Saved entries:
--
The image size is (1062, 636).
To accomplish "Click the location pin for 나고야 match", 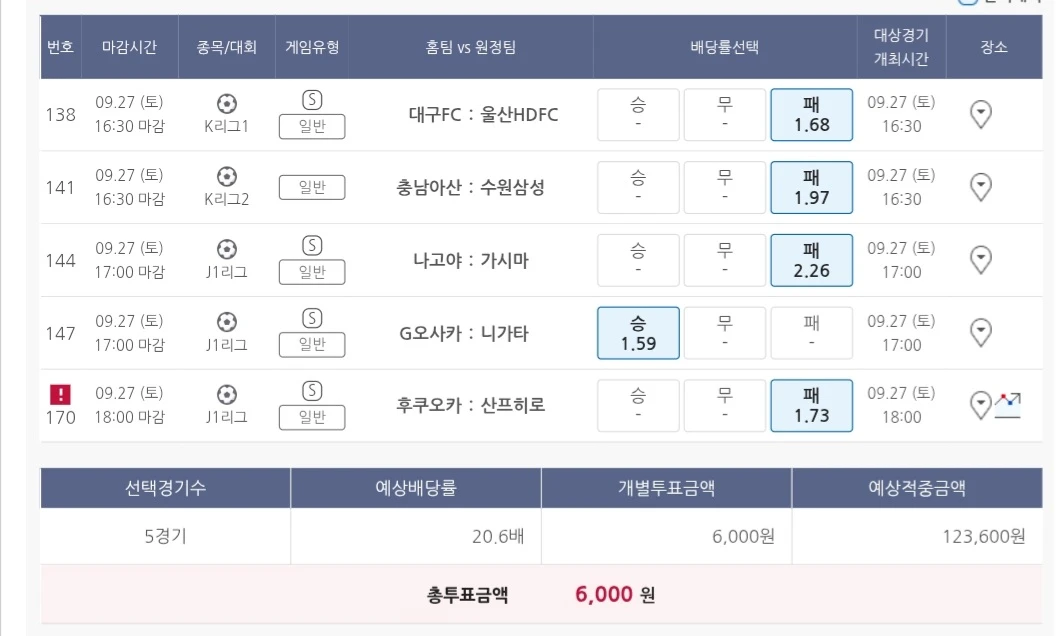I will [x=981, y=260].
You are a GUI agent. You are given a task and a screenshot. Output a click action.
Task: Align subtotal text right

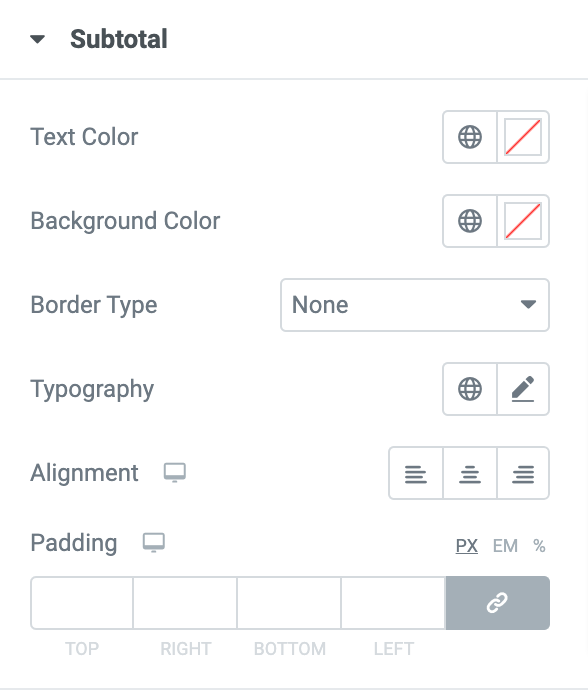click(523, 473)
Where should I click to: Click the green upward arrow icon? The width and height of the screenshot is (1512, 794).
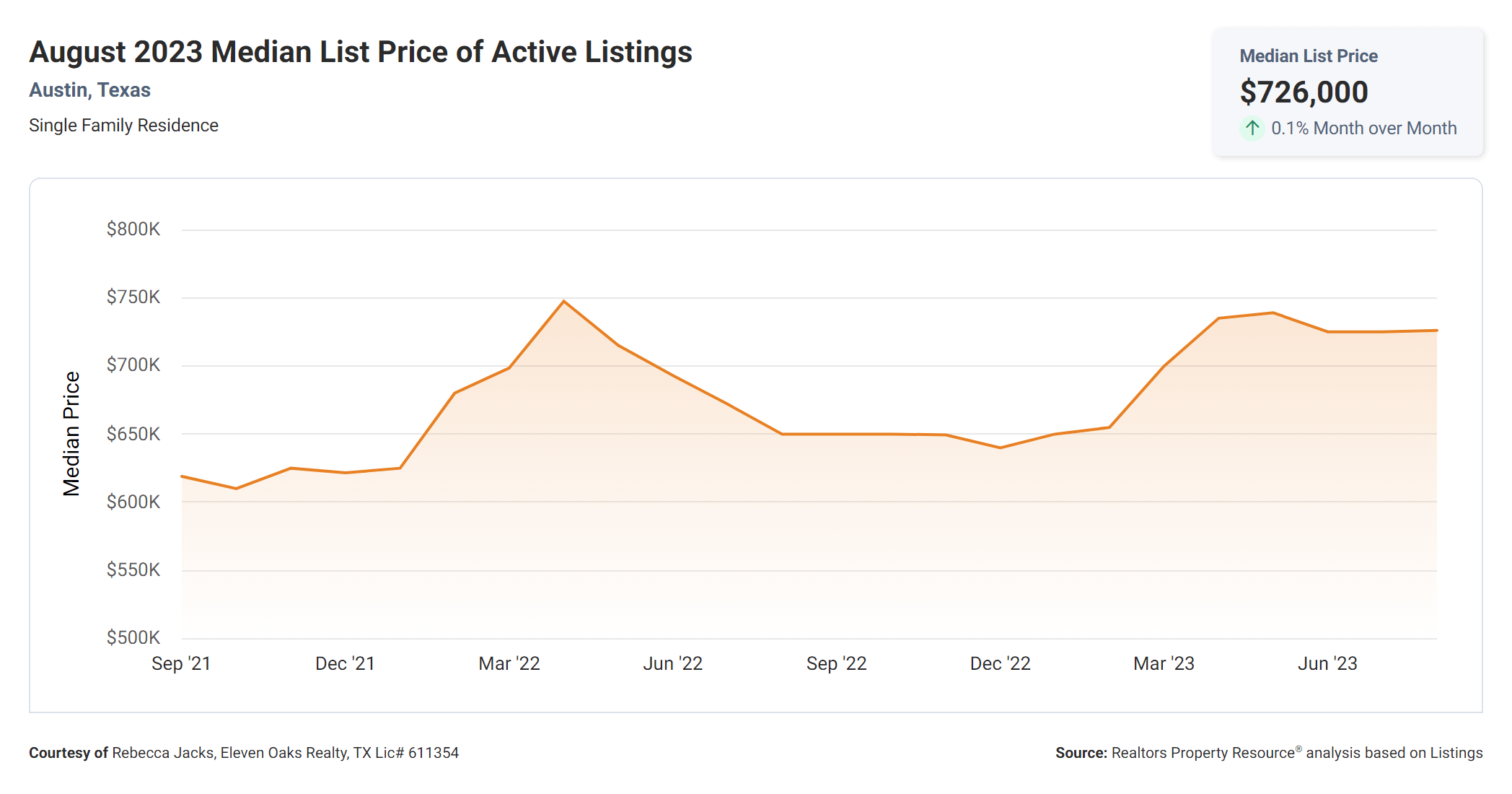[1252, 128]
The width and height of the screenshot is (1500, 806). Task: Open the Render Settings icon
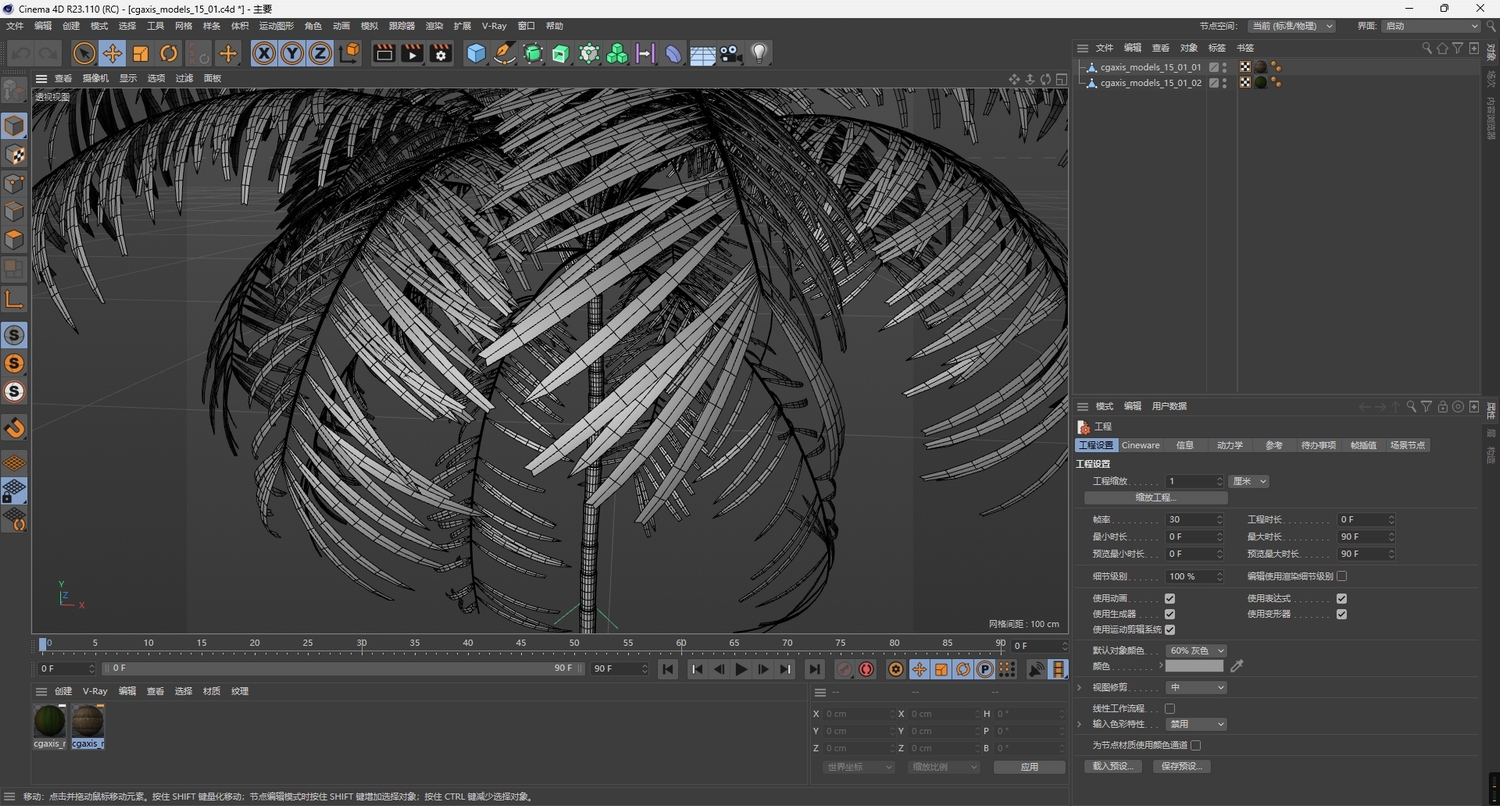pos(439,53)
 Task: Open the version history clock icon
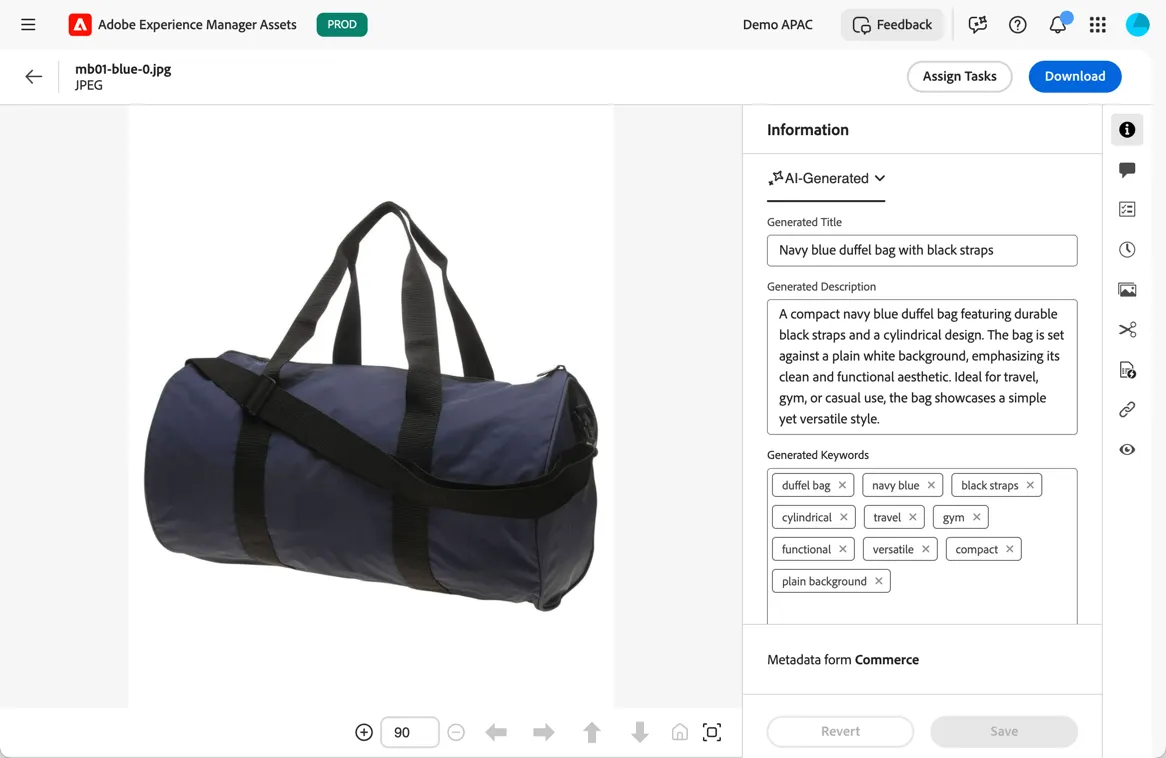click(1127, 249)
--
WHAT IS REQUIRED: Find the line that contains "You are a GUI". Reproduce it and every later line of the records exactly, minus the pictures.

EXPECTED ANSWER:
You are a GUI agent. You are given a task and a screenshot. Output a click action.
Task: Align subtotal text right

click(523, 473)
Where should I click to: Click the green upward arrow icon? The width and height of the screenshot is (1512, 794).
[1252, 128]
The width and height of the screenshot is (1500, 806). Task: Open the Render Settings icon
pos(439,53)
 Task: Open the version history clock icon
click(1127, 249)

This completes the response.